Birçok kültürde 'ruhun ebedi mekânı' fiziki bir yer olarak tasvir edilir. Ancak 'ölü' kelimesi aslında, kişideki bilinç kaybını açık bir keskinlikle anlatmaya yarar. Ölü; yemez, içmez, hiçbir şeyden tat almaz, olan biteni fark etmez, sevemez, üzülemez, korkamaz, elbette gülemez ve ağlayamaz. O zaman soralım ölü kime denir? Hiç sevmediği biriyle evlenmek zorunda kalan ya da istemediği bir işte çalışmak zorunda olan; en yakınlarını yitirmiş, ülkesinden, sevdiklerinden kaçıp gitmek zorunda kalmış kişiler de ölüdür.
Bir de tersinden bakalım; taze bir meyveyi dalından yememiş, masmavi denizlere bir kez olsun dalmamış, birine sımsıkı sarılıp uzun uzun öpmemiş birileri de ölüdür. Ya elinde kılıç ile televizyon başında bekleyip de, izlediği dizide fethedilen yerlere bayrak dikmek isteyen ancak bunu hiçbir zaman yapamayacağının farkında bile olmayan, yokluk, dışlanmışlık ve yalnızlık içinde olduğu halde kendisini dünyanın merkezinde sanan, gerçekle bağını koparmış kişiler de ölü değil midir?
Hepsini alt alta-üst üste topladığınızda, yaşadığımız coğrafyanın bir ölüler ülkesi olduğunu siz de göreceksiniz. Eh, bu kişilerin maceralarını sayfalarına konu ettiğimiz köşemizin adı da bu yüzden 'Ölüler ülkesi yazıları' olmalıdır.
Madem gerçeği kendi yüzümüze çarptık, madem artık bilgimiz, bilincimiz bu kötülüğün farkında, ne duruyoruz. Şimdi hepsiyle yüzleşme zamanıdır. Yılgınlık yok. İlk kez ölmedi ki bu coğrafya. Her şeyi tekrardan canlandırmak için haydi hep birlikte başlayalım maceramıza.
Şimdi kendi hikâyemizi, kendi sözümüzle anlatma sırası bizde. Söylencemiz başlasın. Viya Böyle!

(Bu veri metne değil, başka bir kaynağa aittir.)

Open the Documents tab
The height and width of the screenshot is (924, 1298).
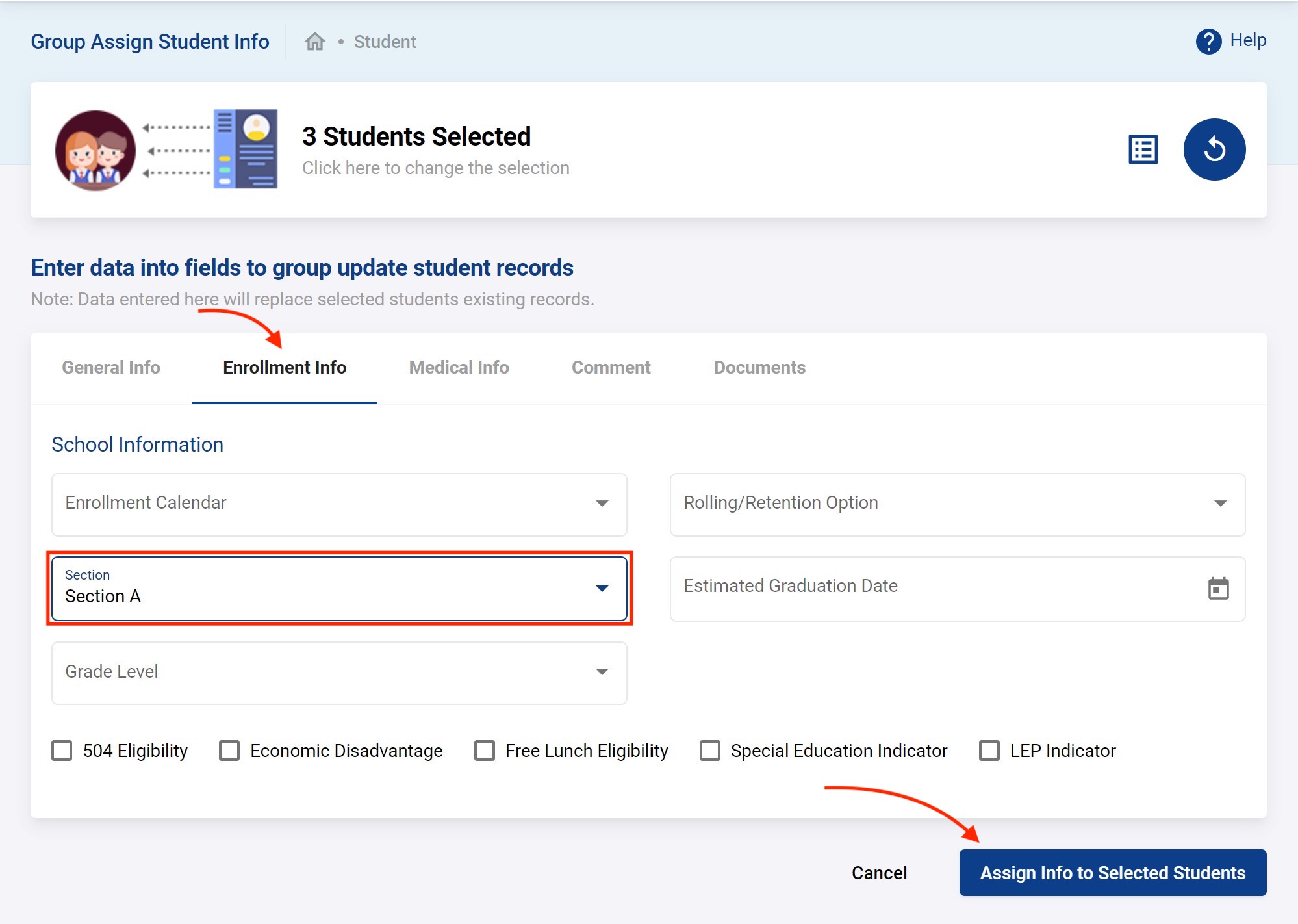tap(759, 368)
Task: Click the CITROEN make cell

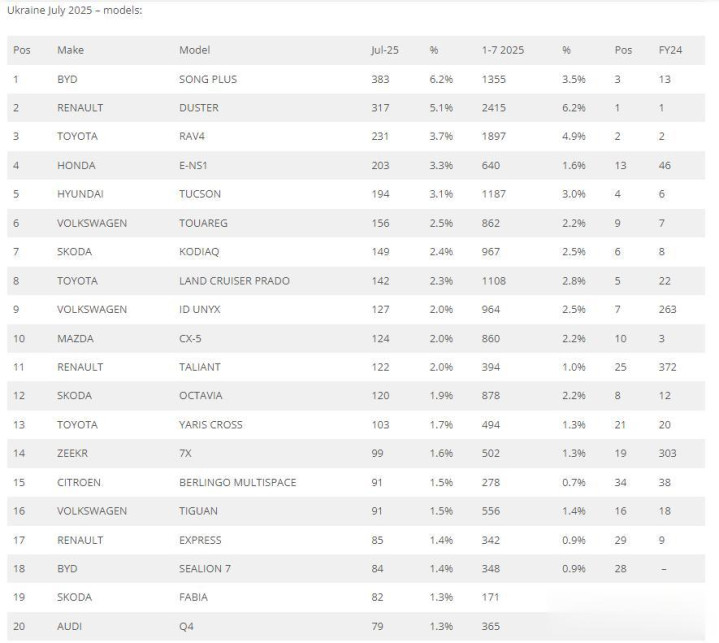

Yaa canım okur, lafa böyle başlamışız. Eh, böyle de devam edelim. Yılgınlık yok. Bizde atasözü de çok. İlla birisine takılmak gerekmez. Ne demiş kırkın yetmediğini gören diğer atalarımız? “Kırk bir kere maşallah” Biz de öyle diyelim ve yolumuza devam edelim.
Söylencemiz tüm hızıyla sürecek. VİYA BÖYLE!